Kaarst : Initiative: Ja zur Bussardstraße

Während die Elterninitiative Stakerseite weiter an einem Bürgerbegehren zur Grundschulstandortfrage arbeitet, hat sich eine neue Bürgerinitiative gegründet. Die Mitglieder halten die Ratsentscheidung für richtig.

Es gibt sie seit fünf Jahren, aber erst jetzt hat sie einen Namen bekommen — weil sich eine Bürgerinitiative mit Namen in der Öffentlichkeit einfach besser "vermarkten" lässt. Am vergangenen Samstag standen Bernd Schulze, Tanja Batos und Udo Fritzsche von "Wir für Kaarst" zum ersten Mal auf dem Wochenmarkt, um mit einem Flyer und in persönlichen Gesprächen für die Ratsentscheidung zugunsten der Bussardstraße als künftigen Standort für die dritte Grundschule im Ortsteil Kaarst zu werben. Sprecher Bernd Schulze sagt: "Wir sind keine Initiative für die Bussardstraße. Uns geht es um den verantwortungsvollen Umgang mit Steuergeldern. Stände irgendwo anders ein intaktes Schulgebäude leer, würden wir uns auch dafür einsetzen."

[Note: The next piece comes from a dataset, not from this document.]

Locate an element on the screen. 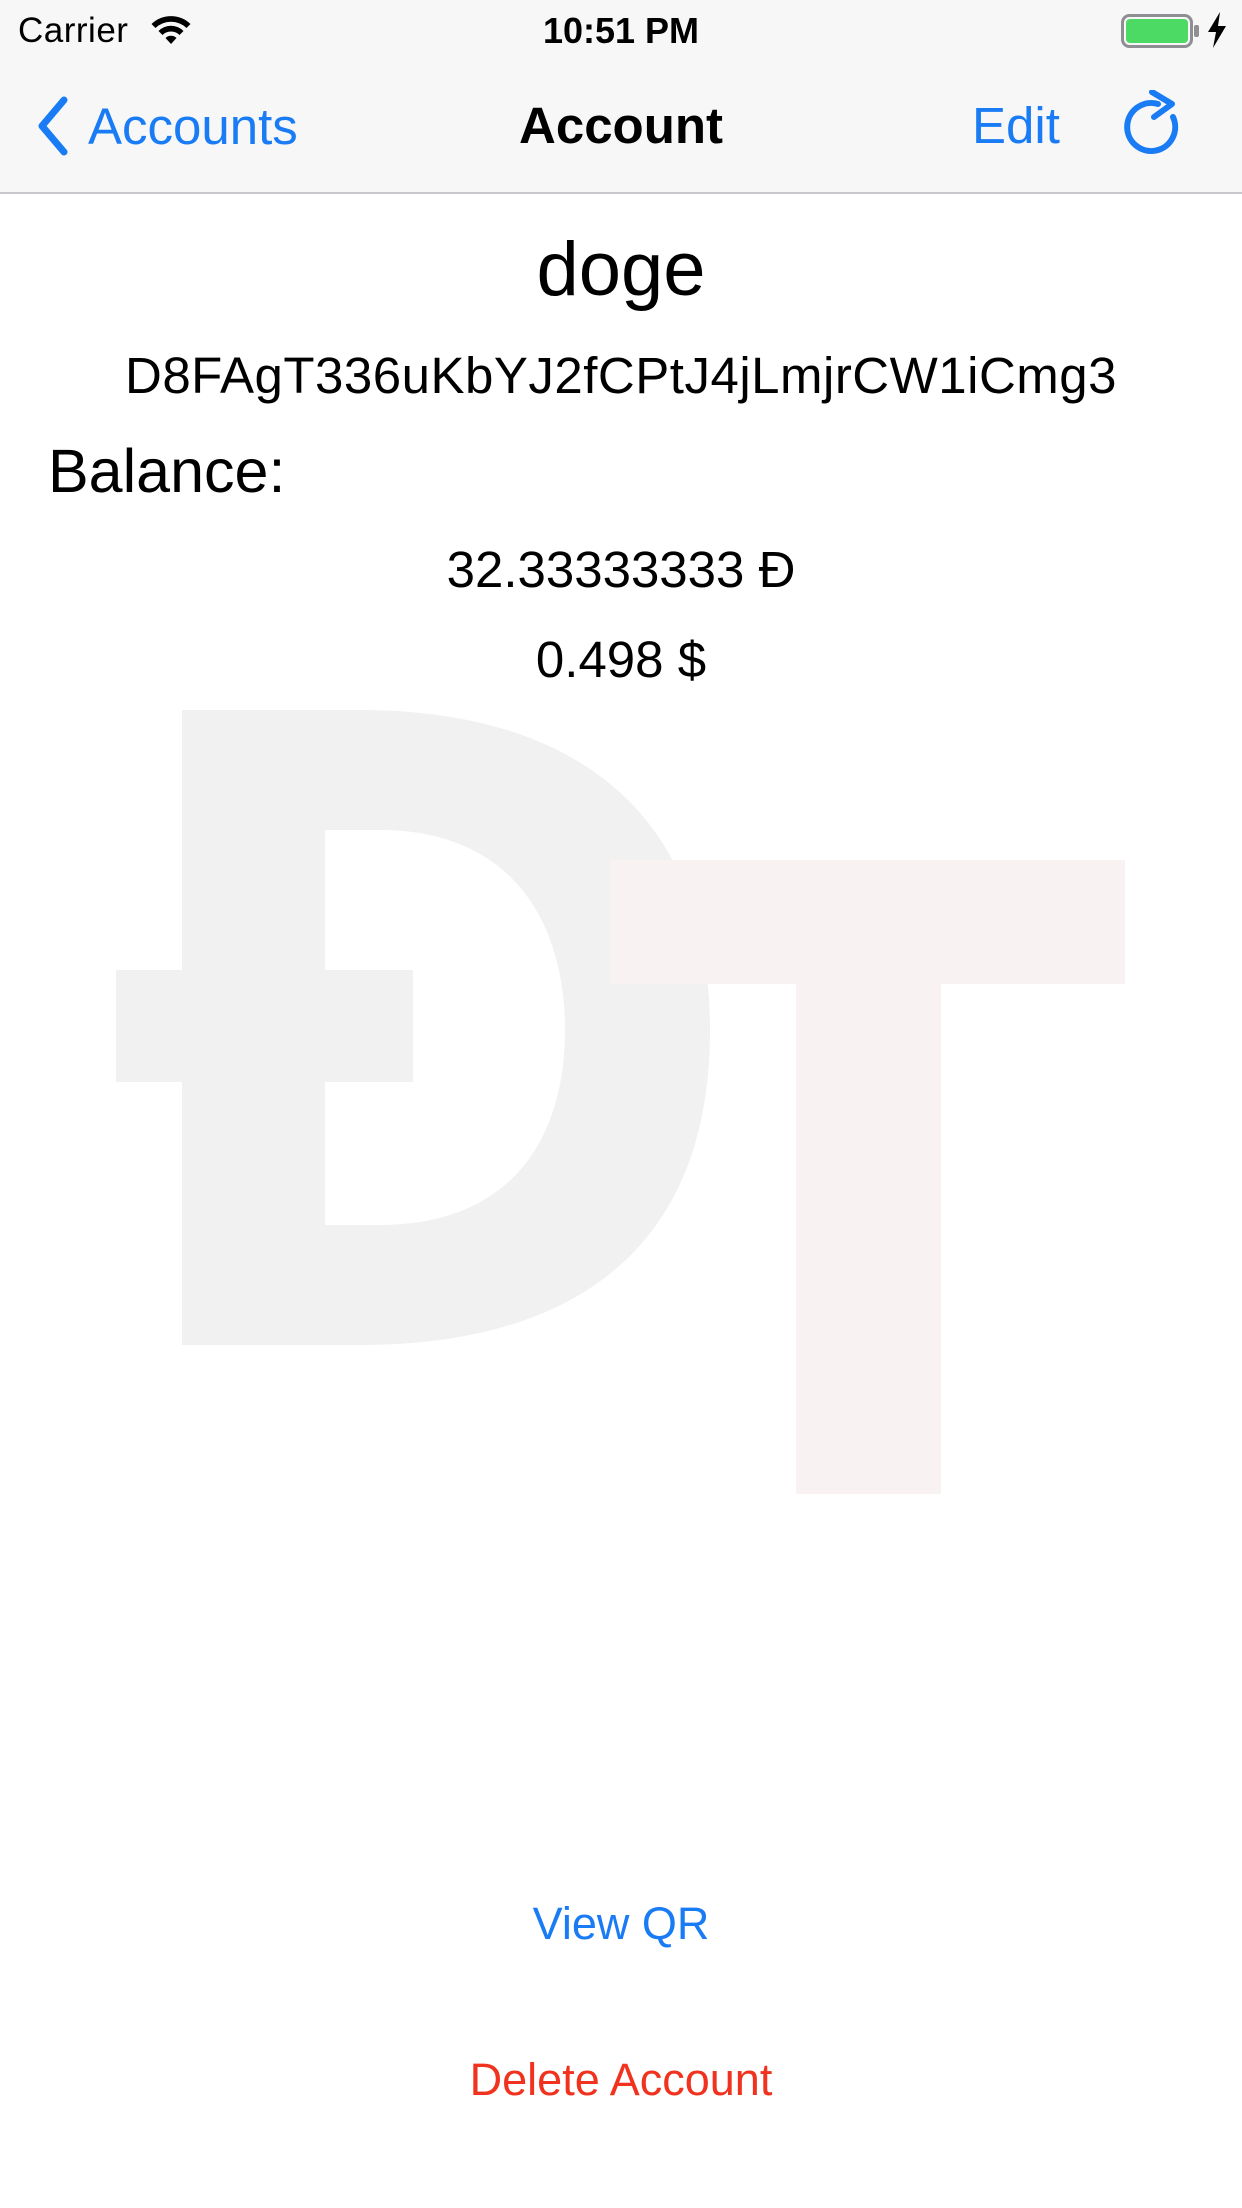  balance-usd-value: 0.498 $ is located at coordinates (621, 660).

Der Flyer der Initiative. Repro: NGZ Foto: Repro: NGZ

Noch einmal zur Erklärung: Bis zum Sommer 2010 hat es in Kaarst vier Grundschulen gegeben, von denen eine — die Albert-Schweitzer-Schule an der Bussardstraße — wegen zu geringer Neuanmeldungen aufgegeben werden musste. Vor knapp drei Wochen entschied der Rat, die Grundschule Stakerseite spätestens zum Schuljahr 2014/2015 an die Bussardstraße zu verlegen. Das leerstehende Gebäude am westlichen Stadtrand soll ausgebaut werden, die laut eines Gutachtens mittelfristig sanierungsbedürftige Grundschule an der Stakerseite würde geschlossen. Dagegen wehrt sich die Elterninitiative Stakerseite. Die Mitglieder kämpfen für einen Schulstandort in der Stadtmitte und wollen ein Bürgerbegehren anstrengen, das die Aufhebung des Ratsbeschlusses fordert. Bernd Schulze, dessen Tochter derzeit noch die an der Stakerseite untergebrachte vierte Klasse der geschlossenen Albert-Schweitzer-Schule besucht, will verhindern, dass es dazu kommt.

"Ein Schulneubau, ganz gleich, ob jetzt oder in fünf Jahren, ist reine Geldverschwendung", sagt er. Und — Geldverschwendung könne sich Kaarst angesichts der angespannten Haushaltslage nun einmal nicht leisten. Die Bürgerinitiative ,Wir für Kaarst' bitte deshalb alle Kaarster, sich umfassend zu informieren. "Bevor jemand eine Unterschriftenliste zum Bürgerbegehren unterschreibt, sollte er sich auch unsere — ,die andere' — Seite anhören und sich über mögliche Konsequenzen bewusst sein", sagt Schulze. Auf dem Markt will die Bürgerinitiative demnächst häufiger stehen.